Des prolifiques années saxonnes, on retiendra particulièrement le troisième acte des Maîtres chanteurs, d’une fraîcheur teintée d’innocence et d’un vrai esprit de troupe, avec le merveilleux Hans Sachs de Hans Hermann Nissen, une Quatrième de Brahms avec une Staatskapelle d’une liberté inouïe, d’un chant de violons éperdu, d’une lisibilité absolue, et des Bruckner (Quatrième et Cinquième Symphonie) d’une tonicité, d’une ardeur militante (les premiers enregistrements de l’édition Robert Haas) loin de tout délire mystique, où chaque trémolo est un modèle de frémissement.
La moisson est bien aussi riche côté concertos : Deuxième de Brahms avec un Backhaus encore fringant, sublime Concerto pour violon avec Schneiderhan, Gieseking dans le Quatrième de Beethoven et un concerto de Schumann plus détaché qu’avec Karajan, de même que l’Empereur vif et décidé d’Edwin Fischer complète avantageusement la gravure avec Furtwängler, sous les doigts alors plus lestes du pianiste suisse, dont on perçoit ici plus que jamais la sonorité « si riche en harmoniques » décrite par Elisabeth Schwarzkopf.
Chez Strauss, les pages symphoniques (Till, Don Juan, Danse de Salomé) ont le même feu que les extraits lyriques : Daphné avec les créateurs Torsten Ralf et Margarete Teschemacher, elle surtout, d’une pureté d’eau de montagne dans la transformation finale. Et pour avoir une idée de la vivacité, de l’énergie avec laquelle Böhm fouettait alors l’orchestre, il suffit d’écouter une ouverture du Vaisseau fantôme électrisante, des Johann Strauss grisants d’élan, d’une virtuosité abandonnée très vite après-guerre (une Chauve-souris à la Carlos Kleiber), sa première Neuvième de Beethoven, tenue d’une main de fer, ou encore, avec les Berliner, une ouverture des Joyeuses commères de Windsor presque aussi tourbillonnante que celle de Paul van Kempen.
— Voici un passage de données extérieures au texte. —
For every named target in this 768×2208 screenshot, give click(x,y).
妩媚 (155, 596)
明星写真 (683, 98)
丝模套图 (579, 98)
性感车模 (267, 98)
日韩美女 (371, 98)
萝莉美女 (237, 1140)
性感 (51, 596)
Les gravures viennoises de guerre offrent encore un autre visage, nettement plus tourmenté concernant une Inachevée de Schubert d’une affliction terrible, d’une lenteur très rare chez le chef à l’époque. De même, la Deuxième de Brahms n’a jamais brillé d’un soleil aussi diffus et voilé, tandis qu’en 1949, la Jupiter de Mozart sera empoignée avec un regain de rage de vivre. Sans oublier les extraits wagnériens du dernier CD aux côtés du Philharmonia, avec une Annonce de la mort de la Walkyrie et un duo d’amour de Tristan souverains, plus larges que dans les années 1960 à Bayreuth mais glorieusement chantés par Kirsten Flagstad et Set Svanholm.
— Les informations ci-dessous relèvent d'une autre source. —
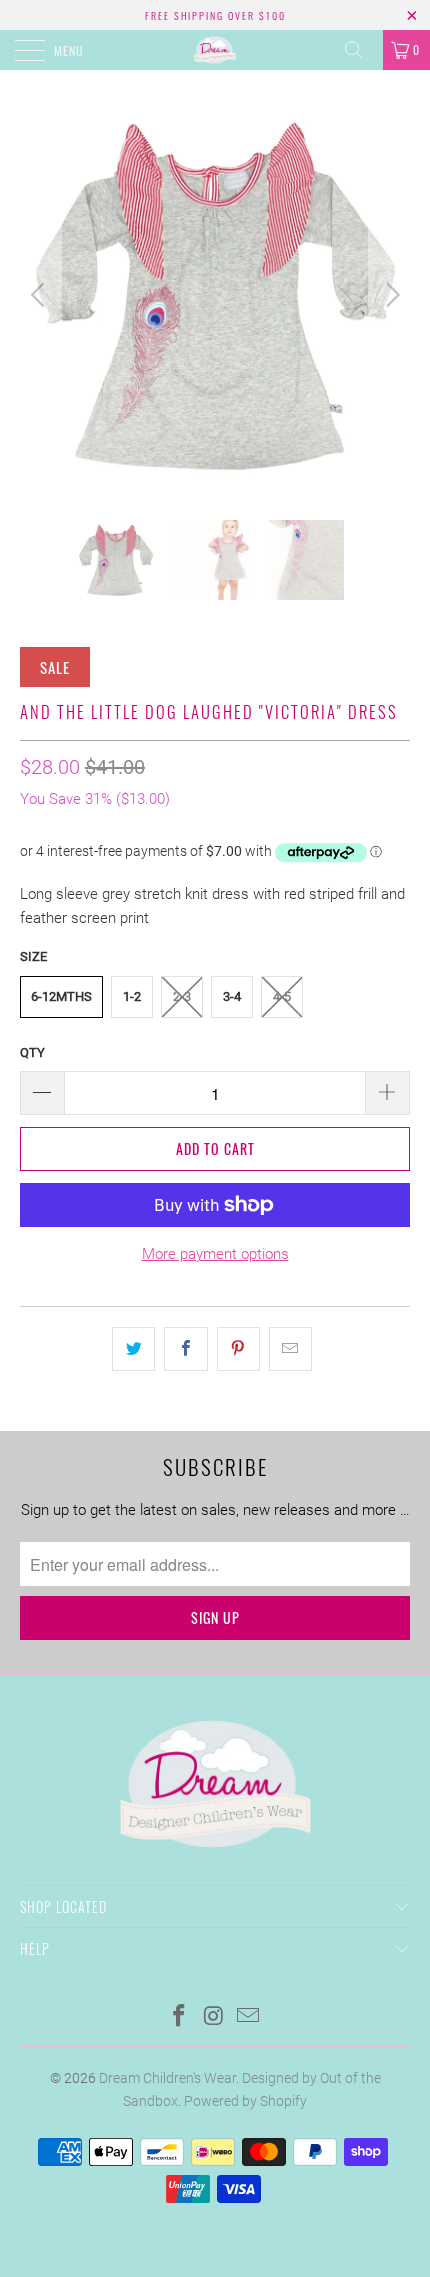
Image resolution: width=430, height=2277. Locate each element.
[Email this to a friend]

Difficile de savoir par où commencer dans une somme aussi qualitative et décemment enregistrée. Notre conseil, avant de vous immerger dans le dernier acte intégral des Meistersinger de 1938, jetez d’abord une oreille sur le Fliedermonolog avec un Josef Herrmann qui n’est que rondeur et noblesse (CD 11, plage 8), témoin d’un art du chant wagnérien perdu à tout jamais.